In attendance was Luis Aguirre-Torres, sustainability director for the City of Ithaca, as well as Sunrise Ithaca, Ithaca High School’s Green Team, the Learning Farm and the Ithaca Democratic Socialists of America, among other local individuals.
Siobhan Hull, coordinator for Sunrise Ithaca, said that “a lot of work needs to be done around implementation, which is a huge part of it. The Green New Deal has a ton of lofty goals, and that’s what the rally is about.”
This rally is one of hundreds occurring around the world as part of the Global Climate Strike that calls for transformative justice for marginalized communities that experience disproportionate harm from climate crises.
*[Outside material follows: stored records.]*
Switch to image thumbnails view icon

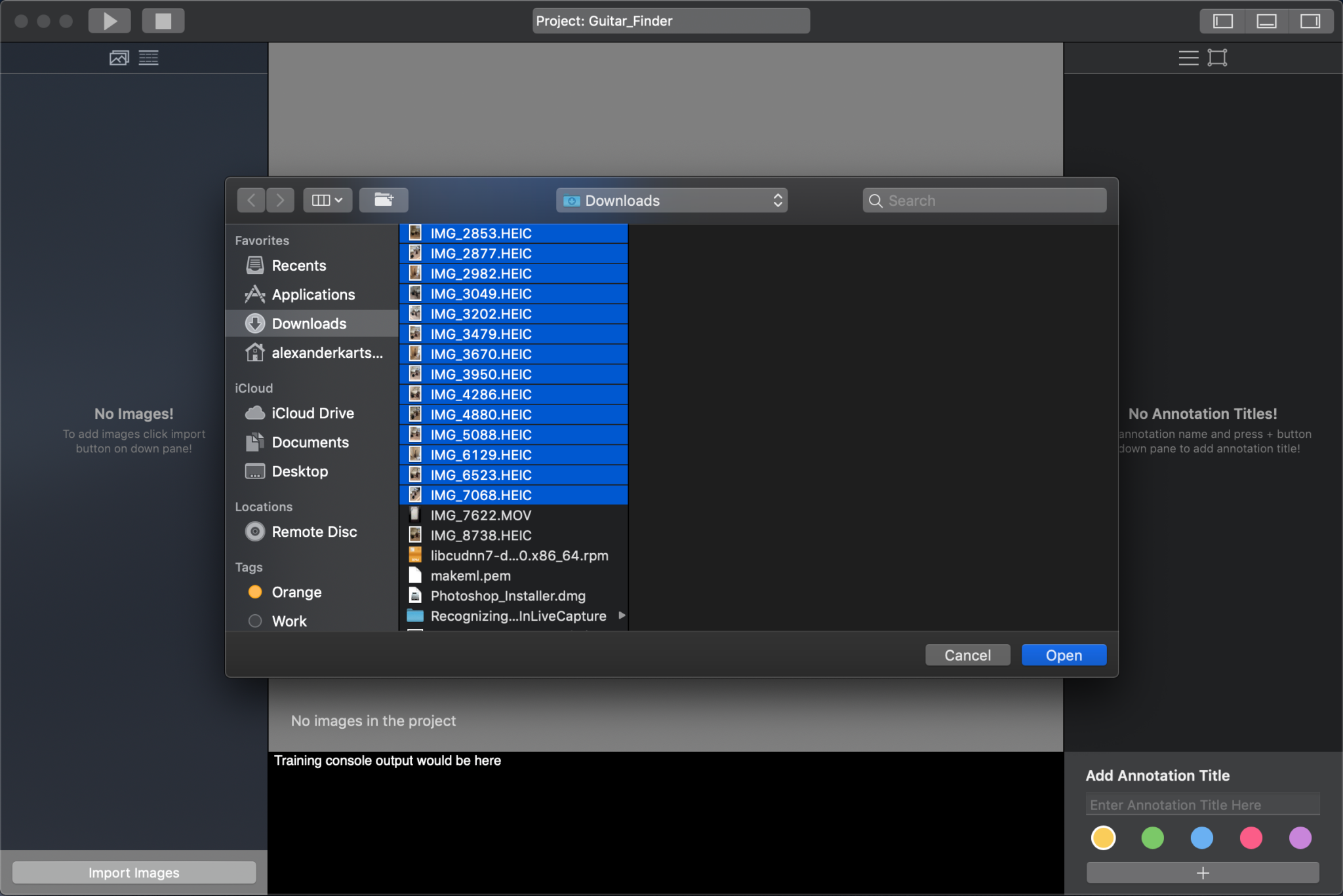pos(119,58)
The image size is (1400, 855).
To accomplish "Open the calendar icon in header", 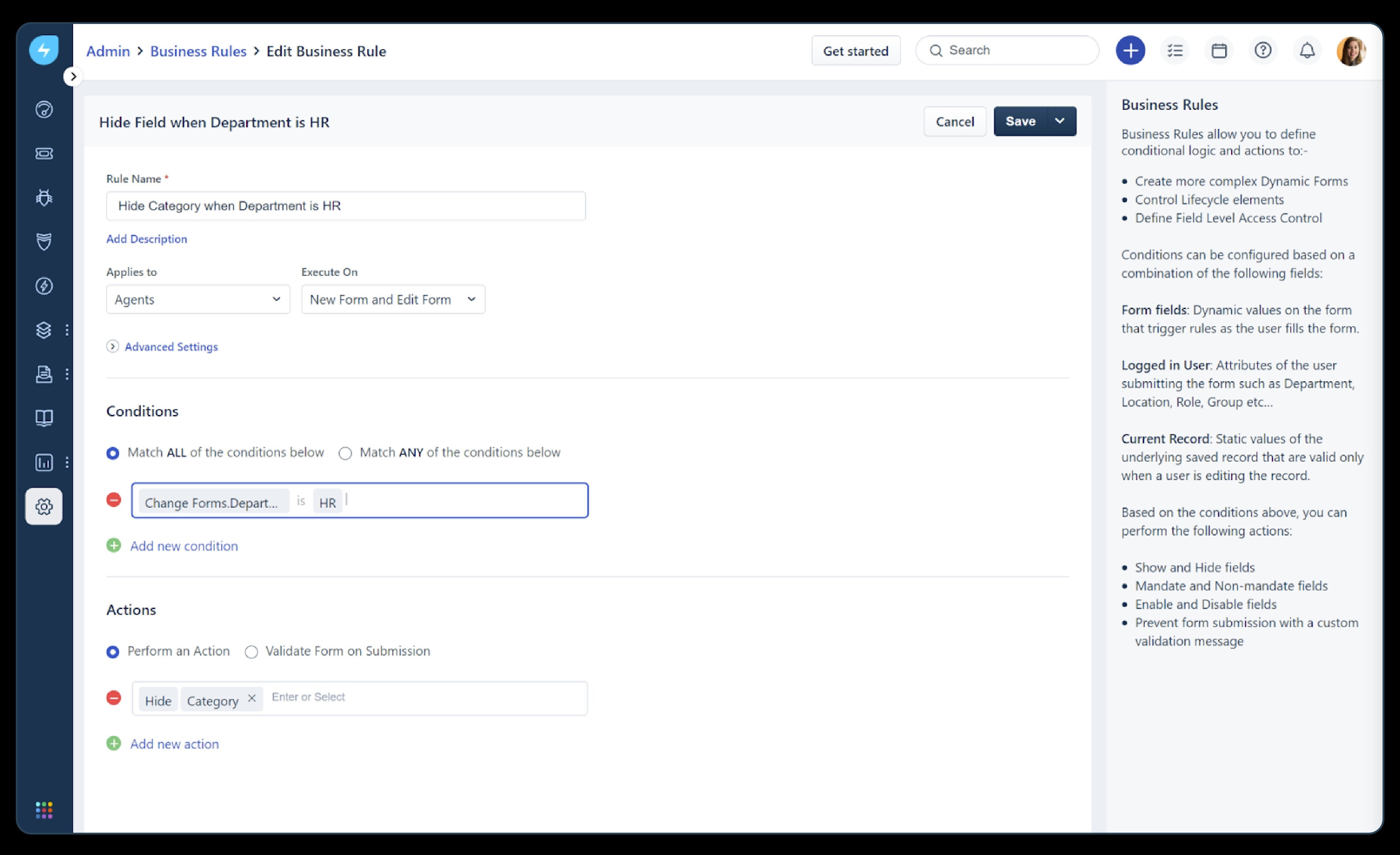I will [1219, 51].
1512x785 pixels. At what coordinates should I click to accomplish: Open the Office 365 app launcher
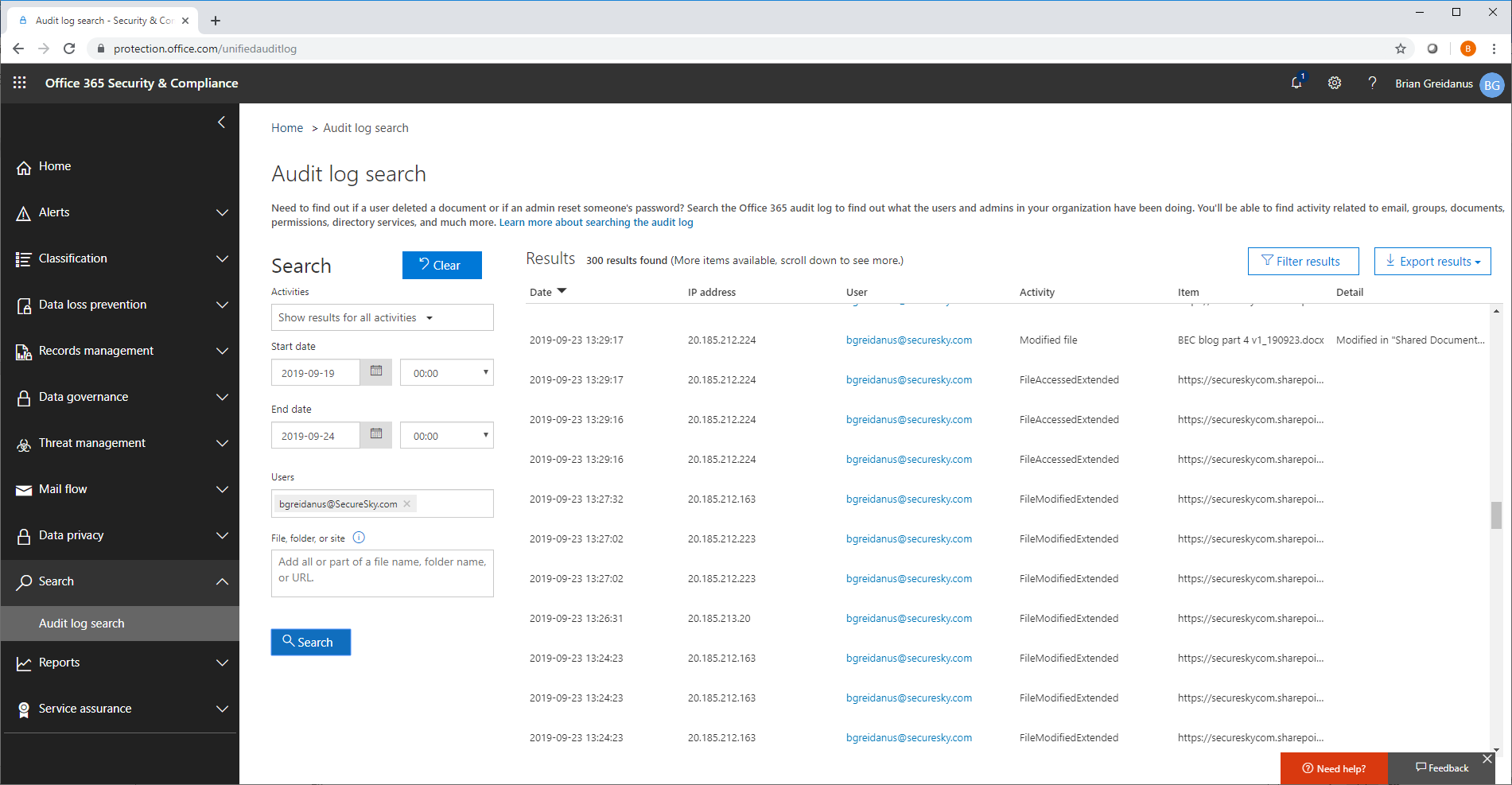(20, 83)
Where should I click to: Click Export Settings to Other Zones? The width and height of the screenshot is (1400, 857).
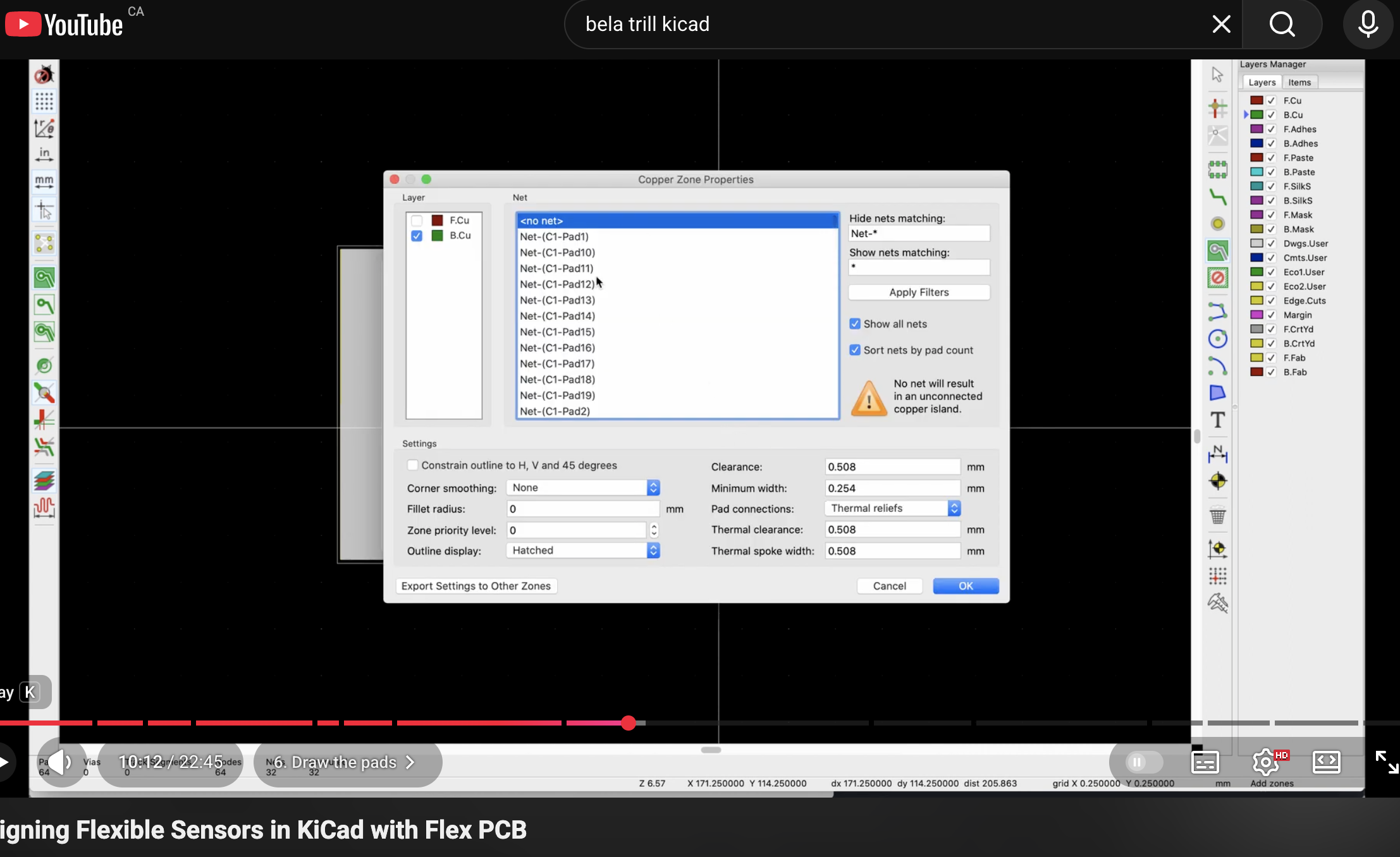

One of the first speakers, Jaoquín Lira, an Ithaca High School librarian, began by holding up a flag with a globe on it. The globe on the flag had holes slashed in the middle.
“I wanted to show you, quickly, the state of Mother Earth right now in my opinion,” Lira said. “We’ve gotta do something quickly to get to work and repair and spread the word that time is of the essence.”
Lira also noted that Earth Day Ithaca is coming up on April 22, “Earthaca” as he likes to call it, should be celebrated every day.
Ithaca High School student Simon Cohen spoke about the importance of recognizing marginalized communities and the exacerbated effects they feel from climate change.
“The biggest problem white westerners have is the inability to see the forest for the trees,” they said. “They see things that stand in for yet obfuscate class antagonism. Take climate change, the shock people experience when seeing how dire climate change has become is very real and understandable, but they fail to see the root cause.”
The problem, Cohen believes, is not just switching over-consuming tendencies to more ethically compassionate ones, but rather that profit has been prioritized over helping the planet with resources, infrastructures and technologies we already have.
Another topic of interest at Friday’s rally was the “Free-CAT,” an initiative Jane Glaubman of the Ithaca Democratic Socialists of America is working on to expand TCAT’s free services to help reduce Ithaca’s carbon footprint. “It would improve lives, especially for the working class, elderly, disabled, and poor people, not to mention kids.”
Closing out the rally was Aguirre-Torres, perhaps the most central figure of the local Green New Deal’s implementation, who spoke on the importance of continuing to show up and fight for change, including having difficult conversations with those who might not believe it’s important. “We’re going to keep doing this forever, because it’s not going to change tomorrow, but we’re not going away tomorrow.”